I've had great luck with the burton dry ride this season. It's comfy under my helmet, it's plenty warm on those single digit days and bestof all it dosnt get wet/freeze.


----------



## JHG (Feb 4, 2014)

Thanks, Bill.  I'm going to check it out for the Summit, and see if it holds up to the frigid I've been told to expect at the top of Sugarloaf.  Much appreciated!


----------



## 〽❄❅ (Feb 4, 2014)

I ordered a Seirius Combodana soft shell mask over the weekend - http://www.seirus.com/snow-sports-ByTag/combodanas/ It will be the fourth mask in the past year, i suspect i'll be pretty similar to the Celtek Bandit i have, we'll see.


----------



## JHG (Feb 4, 2014)

Why so many masks in such a short period of time.  Different colors for different mountains, or have you been unhappy with your purchases?


----------



## bluebird (Feb 4, 2014)

I've always found it best to have separate mask, balaclava and neck warmer. Just the neck warmer or balaclava when its warmer, but the three together can get me well into the negative numbers.


----------



## 〽❄❅ (Feb 5, 2014)

JHG said:


> Why so many masks in such a short period of time.  Different colors for different mountains, or have you been unhappy with your purchases?

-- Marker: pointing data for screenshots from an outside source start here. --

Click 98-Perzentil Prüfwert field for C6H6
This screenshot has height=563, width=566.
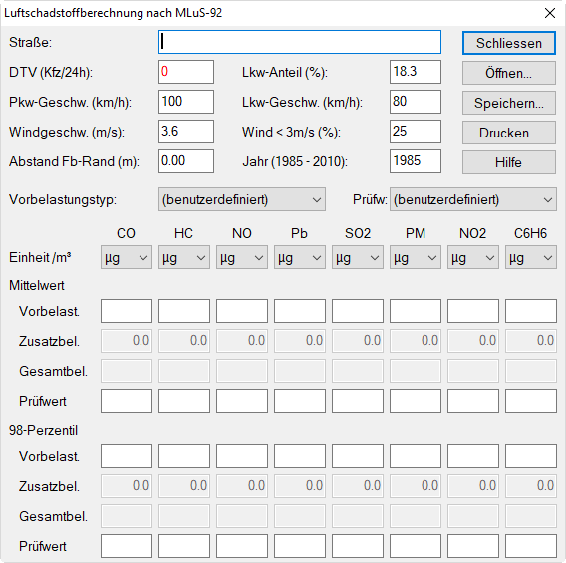click(531, 546)
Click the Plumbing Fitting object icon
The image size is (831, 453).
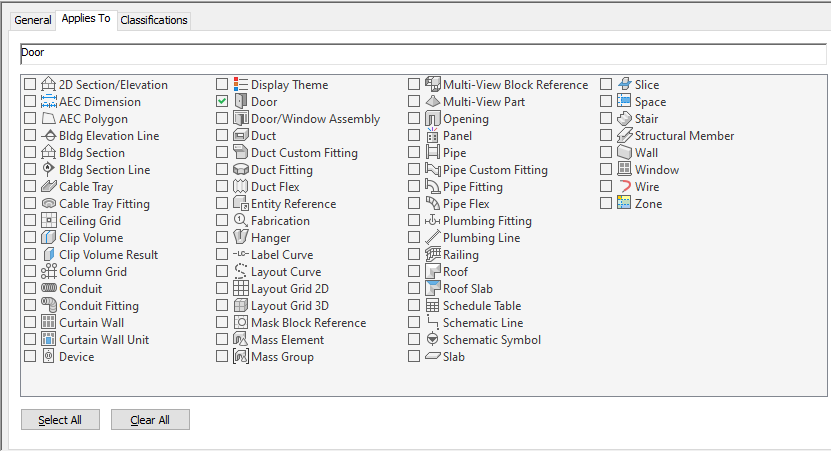coord(432,221)
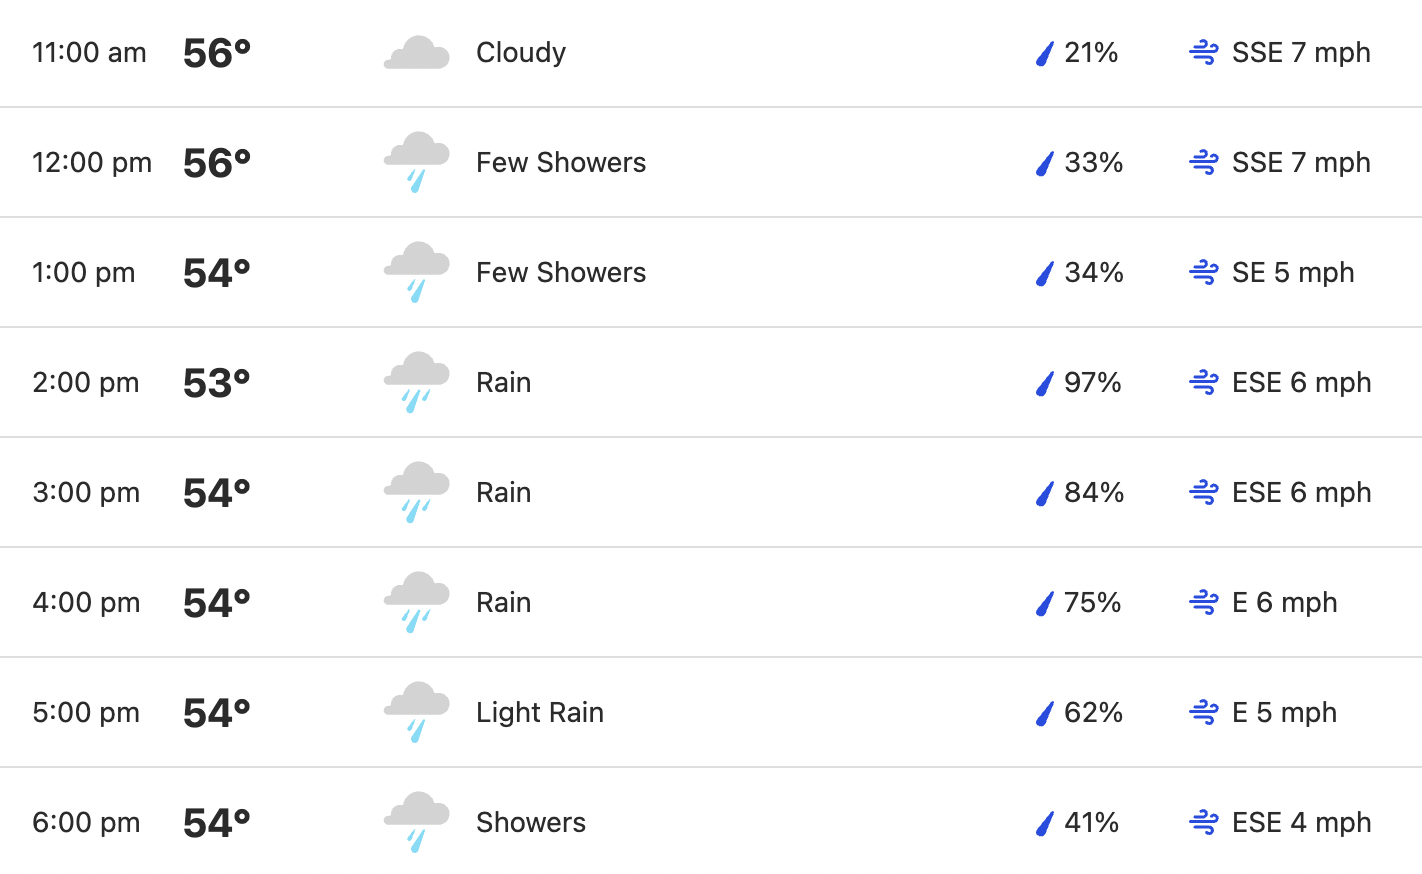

Yes, when trying them i was unhappy with the clammy, wet, and uncomfortable inside against my face. A few of the other mask people here mentioned either have a thick trim which interferes with goggles, or a bad contour that tugs on my nose.


----------



## SLOWSNO (Feb 5, 2014)

it looks like its going to be chilly enough up at the az summit this weekend to try lots of options!


----------



## skifree (Feb 6, 2014)

i only use a balaclava. too much gear gets in the way


----------